» **Brief**
For each line of the listing that contains "agent", make a copy and return it.

» **Information shown**
_____

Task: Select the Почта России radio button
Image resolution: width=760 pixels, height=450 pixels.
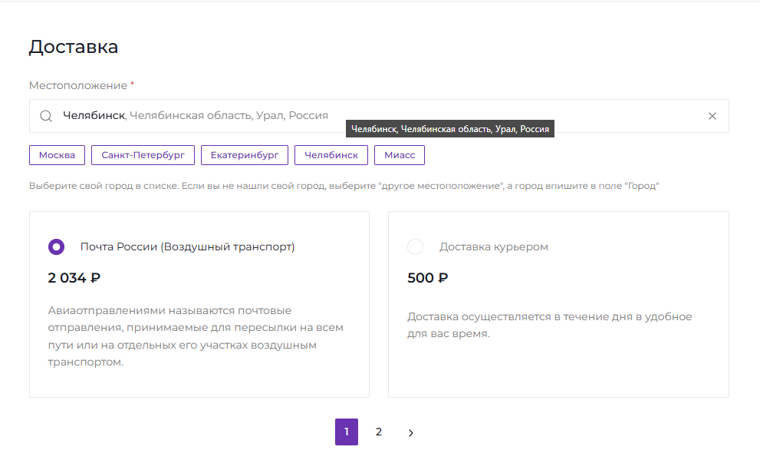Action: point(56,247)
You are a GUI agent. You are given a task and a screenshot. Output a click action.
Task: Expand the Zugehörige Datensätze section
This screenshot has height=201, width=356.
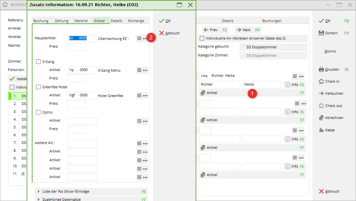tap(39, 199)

_____

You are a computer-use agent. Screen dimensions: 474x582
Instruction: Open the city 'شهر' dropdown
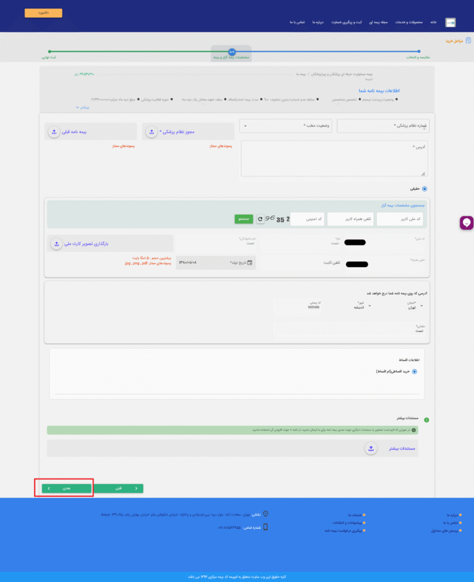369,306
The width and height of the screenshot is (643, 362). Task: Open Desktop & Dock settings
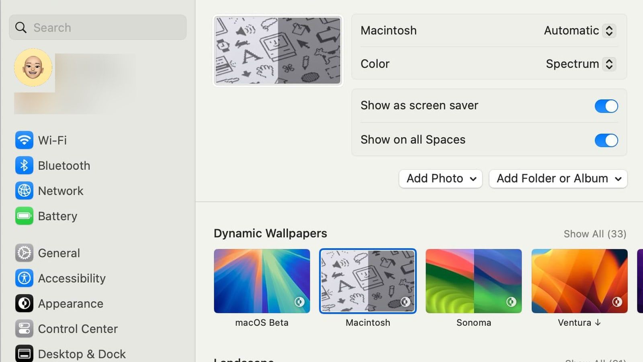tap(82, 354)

_____

» **Output below**
You are a GUI agent. You are given a task and a screenshot. Output a click action.
You are a computer-use agent. Screen dimensions: 474x582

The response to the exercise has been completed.